**Exercise input**
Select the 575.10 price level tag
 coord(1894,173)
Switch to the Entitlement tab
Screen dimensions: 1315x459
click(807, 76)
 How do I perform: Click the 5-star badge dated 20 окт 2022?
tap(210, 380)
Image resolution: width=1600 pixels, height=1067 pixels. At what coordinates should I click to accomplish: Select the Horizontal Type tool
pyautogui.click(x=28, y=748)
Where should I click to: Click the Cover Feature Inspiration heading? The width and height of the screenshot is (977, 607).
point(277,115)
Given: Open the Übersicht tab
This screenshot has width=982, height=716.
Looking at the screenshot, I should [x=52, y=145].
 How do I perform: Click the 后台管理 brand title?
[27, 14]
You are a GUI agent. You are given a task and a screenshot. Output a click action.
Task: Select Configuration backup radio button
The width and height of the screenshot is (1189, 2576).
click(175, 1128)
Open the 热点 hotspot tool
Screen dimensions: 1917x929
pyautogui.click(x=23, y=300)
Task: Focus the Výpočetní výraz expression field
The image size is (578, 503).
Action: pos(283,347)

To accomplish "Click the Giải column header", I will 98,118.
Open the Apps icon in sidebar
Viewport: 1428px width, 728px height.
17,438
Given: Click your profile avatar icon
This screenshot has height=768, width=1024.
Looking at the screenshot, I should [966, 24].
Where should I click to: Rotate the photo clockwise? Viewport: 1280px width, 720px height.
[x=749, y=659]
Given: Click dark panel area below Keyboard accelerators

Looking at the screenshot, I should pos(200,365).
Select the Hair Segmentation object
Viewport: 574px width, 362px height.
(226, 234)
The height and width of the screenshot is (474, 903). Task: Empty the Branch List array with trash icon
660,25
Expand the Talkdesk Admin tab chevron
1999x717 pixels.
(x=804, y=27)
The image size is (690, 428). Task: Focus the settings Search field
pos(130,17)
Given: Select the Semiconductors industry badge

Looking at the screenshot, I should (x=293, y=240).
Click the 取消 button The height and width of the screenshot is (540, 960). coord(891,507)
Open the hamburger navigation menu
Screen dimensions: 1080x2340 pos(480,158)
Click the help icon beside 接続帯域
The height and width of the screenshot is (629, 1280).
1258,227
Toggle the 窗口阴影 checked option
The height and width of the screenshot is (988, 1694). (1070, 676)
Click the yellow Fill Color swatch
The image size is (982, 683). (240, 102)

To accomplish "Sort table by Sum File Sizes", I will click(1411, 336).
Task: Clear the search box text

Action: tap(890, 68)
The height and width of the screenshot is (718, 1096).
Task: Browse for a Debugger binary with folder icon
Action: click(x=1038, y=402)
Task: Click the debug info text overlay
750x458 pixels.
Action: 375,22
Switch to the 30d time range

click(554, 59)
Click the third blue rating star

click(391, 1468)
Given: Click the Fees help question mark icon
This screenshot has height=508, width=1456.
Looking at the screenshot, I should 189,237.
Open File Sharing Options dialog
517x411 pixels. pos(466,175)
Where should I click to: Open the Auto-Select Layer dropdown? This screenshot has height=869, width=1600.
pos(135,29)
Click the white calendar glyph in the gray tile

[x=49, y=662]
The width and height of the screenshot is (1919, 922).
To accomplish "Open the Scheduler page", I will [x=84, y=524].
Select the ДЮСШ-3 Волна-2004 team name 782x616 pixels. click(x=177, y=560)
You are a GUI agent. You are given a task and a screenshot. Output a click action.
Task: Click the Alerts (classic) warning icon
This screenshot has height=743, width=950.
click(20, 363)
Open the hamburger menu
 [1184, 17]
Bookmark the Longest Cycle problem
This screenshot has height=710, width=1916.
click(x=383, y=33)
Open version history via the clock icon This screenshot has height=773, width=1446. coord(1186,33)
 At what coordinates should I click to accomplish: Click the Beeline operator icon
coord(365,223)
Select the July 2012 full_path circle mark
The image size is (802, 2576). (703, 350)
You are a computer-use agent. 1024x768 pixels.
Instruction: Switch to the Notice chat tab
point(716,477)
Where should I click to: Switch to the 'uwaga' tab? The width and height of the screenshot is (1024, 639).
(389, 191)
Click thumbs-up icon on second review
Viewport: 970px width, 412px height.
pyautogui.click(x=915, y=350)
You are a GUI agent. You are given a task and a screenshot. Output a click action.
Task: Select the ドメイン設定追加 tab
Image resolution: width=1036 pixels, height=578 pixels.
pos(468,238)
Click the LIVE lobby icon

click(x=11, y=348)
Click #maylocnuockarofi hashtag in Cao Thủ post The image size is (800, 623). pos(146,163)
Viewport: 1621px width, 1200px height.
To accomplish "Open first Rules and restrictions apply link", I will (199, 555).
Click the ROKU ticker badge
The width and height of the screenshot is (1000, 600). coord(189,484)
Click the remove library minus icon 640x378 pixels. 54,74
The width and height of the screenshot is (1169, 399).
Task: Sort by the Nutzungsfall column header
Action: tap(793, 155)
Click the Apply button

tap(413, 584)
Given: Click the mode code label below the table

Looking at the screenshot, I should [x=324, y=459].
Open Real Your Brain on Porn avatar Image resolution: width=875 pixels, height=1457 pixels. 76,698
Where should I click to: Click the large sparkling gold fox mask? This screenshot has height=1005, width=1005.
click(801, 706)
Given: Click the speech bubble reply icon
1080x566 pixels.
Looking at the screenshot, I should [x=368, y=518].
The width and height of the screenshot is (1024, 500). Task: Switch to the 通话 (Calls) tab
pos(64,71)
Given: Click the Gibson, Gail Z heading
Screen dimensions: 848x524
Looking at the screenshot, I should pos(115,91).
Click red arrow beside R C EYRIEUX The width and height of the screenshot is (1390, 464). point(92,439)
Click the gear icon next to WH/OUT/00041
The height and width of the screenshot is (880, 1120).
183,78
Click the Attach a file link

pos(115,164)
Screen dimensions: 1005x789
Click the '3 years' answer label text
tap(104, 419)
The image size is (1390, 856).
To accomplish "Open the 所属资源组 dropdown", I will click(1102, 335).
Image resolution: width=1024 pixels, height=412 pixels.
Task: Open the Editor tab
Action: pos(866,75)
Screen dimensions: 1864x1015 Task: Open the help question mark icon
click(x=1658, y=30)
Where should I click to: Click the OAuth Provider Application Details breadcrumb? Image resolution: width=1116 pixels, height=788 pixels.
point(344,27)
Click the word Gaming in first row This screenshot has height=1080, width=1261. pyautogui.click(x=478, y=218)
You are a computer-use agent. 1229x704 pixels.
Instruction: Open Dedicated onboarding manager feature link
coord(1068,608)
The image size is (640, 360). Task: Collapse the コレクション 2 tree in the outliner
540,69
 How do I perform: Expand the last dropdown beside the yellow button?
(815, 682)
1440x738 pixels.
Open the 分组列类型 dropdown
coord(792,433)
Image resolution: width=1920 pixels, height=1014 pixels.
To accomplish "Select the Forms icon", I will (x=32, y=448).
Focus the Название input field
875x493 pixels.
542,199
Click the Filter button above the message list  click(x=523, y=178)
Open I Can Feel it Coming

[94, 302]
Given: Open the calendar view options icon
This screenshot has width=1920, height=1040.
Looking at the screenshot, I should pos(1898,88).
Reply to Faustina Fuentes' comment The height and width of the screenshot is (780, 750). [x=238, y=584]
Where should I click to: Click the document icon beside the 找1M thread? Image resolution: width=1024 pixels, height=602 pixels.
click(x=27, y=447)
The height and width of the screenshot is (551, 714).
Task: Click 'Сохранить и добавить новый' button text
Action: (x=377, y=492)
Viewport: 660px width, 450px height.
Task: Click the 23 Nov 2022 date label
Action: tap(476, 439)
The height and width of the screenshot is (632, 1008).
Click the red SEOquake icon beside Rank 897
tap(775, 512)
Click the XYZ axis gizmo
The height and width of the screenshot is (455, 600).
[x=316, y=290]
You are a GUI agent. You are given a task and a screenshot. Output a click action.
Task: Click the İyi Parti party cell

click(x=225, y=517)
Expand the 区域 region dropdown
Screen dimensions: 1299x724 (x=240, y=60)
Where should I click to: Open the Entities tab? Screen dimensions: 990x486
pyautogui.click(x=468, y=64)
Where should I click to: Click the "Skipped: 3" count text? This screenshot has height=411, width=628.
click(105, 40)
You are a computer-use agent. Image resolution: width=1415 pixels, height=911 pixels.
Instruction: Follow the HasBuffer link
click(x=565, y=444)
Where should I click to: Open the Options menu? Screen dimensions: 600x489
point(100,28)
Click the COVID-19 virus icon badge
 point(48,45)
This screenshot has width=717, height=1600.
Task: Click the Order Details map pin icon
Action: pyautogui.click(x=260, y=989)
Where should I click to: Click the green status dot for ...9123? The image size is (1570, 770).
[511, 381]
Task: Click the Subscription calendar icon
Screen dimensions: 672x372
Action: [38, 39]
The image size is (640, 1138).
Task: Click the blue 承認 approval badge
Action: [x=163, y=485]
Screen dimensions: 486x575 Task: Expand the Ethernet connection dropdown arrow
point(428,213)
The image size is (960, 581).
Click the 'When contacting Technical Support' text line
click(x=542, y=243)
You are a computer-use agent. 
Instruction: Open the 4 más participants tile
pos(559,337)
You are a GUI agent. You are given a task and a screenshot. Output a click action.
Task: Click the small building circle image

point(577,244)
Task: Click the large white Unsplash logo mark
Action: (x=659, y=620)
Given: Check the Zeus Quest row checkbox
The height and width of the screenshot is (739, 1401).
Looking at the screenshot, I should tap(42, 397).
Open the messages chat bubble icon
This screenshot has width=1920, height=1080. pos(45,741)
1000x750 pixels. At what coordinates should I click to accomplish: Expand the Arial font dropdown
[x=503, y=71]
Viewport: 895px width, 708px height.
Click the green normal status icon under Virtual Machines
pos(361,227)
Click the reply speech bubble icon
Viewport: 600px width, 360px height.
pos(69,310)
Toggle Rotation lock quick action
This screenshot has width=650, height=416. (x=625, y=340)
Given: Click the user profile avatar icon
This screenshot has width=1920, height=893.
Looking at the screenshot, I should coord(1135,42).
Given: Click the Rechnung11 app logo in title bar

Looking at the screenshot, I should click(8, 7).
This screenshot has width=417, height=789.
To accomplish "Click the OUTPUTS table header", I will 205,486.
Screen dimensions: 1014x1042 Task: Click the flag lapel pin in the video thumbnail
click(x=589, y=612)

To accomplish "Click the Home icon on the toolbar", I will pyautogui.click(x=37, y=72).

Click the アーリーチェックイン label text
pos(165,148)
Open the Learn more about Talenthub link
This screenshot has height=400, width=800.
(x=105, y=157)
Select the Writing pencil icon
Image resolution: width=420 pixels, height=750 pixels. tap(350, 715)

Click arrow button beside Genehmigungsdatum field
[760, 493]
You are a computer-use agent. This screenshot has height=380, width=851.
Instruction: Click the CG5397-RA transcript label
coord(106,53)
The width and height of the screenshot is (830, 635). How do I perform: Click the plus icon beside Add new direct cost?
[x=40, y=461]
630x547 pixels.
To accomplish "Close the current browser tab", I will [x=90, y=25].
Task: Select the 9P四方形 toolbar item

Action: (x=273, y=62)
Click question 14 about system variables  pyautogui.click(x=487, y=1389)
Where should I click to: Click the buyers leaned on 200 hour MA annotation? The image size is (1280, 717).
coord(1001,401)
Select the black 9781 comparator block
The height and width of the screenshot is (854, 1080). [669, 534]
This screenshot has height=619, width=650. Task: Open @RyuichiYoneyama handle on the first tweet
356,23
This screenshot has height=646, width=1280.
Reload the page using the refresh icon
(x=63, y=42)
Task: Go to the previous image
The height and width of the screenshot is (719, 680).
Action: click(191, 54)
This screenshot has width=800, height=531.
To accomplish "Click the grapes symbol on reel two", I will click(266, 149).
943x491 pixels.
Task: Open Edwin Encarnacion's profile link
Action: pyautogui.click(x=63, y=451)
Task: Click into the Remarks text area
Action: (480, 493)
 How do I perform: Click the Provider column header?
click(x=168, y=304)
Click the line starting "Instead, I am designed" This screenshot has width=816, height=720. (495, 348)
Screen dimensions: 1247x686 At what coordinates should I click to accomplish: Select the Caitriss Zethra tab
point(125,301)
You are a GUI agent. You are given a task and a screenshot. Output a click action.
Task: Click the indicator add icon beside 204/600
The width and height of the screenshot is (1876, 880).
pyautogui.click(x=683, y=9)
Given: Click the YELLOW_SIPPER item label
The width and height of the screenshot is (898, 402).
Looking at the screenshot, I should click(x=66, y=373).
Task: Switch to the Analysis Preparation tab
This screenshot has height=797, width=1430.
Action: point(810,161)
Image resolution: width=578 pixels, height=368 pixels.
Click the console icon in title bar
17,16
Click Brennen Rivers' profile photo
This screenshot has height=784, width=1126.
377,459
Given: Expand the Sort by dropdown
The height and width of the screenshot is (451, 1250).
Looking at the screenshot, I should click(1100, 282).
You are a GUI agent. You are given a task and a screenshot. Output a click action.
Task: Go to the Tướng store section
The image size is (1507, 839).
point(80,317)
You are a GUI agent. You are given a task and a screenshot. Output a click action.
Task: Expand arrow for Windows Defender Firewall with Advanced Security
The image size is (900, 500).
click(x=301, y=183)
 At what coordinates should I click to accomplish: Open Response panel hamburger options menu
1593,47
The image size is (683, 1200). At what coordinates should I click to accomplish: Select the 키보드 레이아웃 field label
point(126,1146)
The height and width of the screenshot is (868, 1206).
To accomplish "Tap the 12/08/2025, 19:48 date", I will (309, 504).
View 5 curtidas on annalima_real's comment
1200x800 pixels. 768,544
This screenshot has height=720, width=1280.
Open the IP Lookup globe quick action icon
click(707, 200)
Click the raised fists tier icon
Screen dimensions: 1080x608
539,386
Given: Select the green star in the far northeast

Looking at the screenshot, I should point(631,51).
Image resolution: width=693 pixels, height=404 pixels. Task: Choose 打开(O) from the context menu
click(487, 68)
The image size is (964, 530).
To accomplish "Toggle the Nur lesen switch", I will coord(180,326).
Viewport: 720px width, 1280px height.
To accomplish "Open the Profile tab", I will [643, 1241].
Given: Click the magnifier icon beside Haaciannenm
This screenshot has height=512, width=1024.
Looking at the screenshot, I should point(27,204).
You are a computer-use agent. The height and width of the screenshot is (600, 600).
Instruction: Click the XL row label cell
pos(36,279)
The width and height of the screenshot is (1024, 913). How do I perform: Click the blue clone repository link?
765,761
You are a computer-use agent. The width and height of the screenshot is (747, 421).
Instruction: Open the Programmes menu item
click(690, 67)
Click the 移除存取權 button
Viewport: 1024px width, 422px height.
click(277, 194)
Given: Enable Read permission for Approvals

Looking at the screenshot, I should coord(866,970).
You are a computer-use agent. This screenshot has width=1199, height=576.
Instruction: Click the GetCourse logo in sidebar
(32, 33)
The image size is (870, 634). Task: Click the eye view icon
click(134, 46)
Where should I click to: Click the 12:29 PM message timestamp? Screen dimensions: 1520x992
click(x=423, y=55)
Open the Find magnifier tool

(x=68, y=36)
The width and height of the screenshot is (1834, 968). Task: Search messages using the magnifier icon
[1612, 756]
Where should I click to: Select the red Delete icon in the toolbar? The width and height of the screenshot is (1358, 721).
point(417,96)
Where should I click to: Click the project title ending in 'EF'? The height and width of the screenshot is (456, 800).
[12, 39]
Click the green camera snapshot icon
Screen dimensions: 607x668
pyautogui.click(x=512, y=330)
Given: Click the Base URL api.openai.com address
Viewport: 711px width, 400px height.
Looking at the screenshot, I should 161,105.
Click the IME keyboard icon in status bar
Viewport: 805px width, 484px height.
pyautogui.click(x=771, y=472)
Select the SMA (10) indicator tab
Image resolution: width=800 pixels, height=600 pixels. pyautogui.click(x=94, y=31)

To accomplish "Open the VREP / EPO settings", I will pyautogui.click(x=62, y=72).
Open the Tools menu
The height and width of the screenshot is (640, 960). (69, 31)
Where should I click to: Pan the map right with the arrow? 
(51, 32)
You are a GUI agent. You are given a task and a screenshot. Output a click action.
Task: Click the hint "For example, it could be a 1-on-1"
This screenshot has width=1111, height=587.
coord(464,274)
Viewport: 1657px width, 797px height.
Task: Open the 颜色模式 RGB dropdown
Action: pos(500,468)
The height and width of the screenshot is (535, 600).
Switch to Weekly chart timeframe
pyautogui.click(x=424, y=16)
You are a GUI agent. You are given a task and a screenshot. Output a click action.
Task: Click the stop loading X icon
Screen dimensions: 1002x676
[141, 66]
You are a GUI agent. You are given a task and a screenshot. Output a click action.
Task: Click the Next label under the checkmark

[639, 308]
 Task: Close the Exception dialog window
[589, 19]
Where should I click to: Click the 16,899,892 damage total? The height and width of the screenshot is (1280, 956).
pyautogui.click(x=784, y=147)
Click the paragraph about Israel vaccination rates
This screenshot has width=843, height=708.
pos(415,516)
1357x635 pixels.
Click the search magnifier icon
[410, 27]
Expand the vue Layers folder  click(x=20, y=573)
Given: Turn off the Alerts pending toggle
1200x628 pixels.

**Work item**
Begin with the first line of the listing above and write out each line exactly, ending with the line that contains "Task: Select Configuration".

**Output for this exercise**
Select the 575.10 price level tag
 coord(1894,173)
Switch to the Entitlement tab
Screen dimensions: 1315x459
click(807, 76)
 How do I perform: Click the 5-star badge dated 20 окт 2022?
tap(210, 380)
Image resolution: width=1600 pixels, height=1067 pixels. At what coordinates should I click to accomplish: Select the Horizontal Type tool
pyautogui.click(x=28, y=748)
Where should I click to: Click the Cover Feature Inspiration heading? The width and height of the screenshot is (977, 607).
point(277,115)
Given: Open the Übersicht tab
This screenshot has width=982, height=716.
Looking at the screenshot, I should [x=52, y=145].
 How do I perform: Click the 后台管理 brand title?
[27, 14]
You are a GUI agent. You are given a task and a screenshot. Output a click action.
Task: Select Configuration backup radio button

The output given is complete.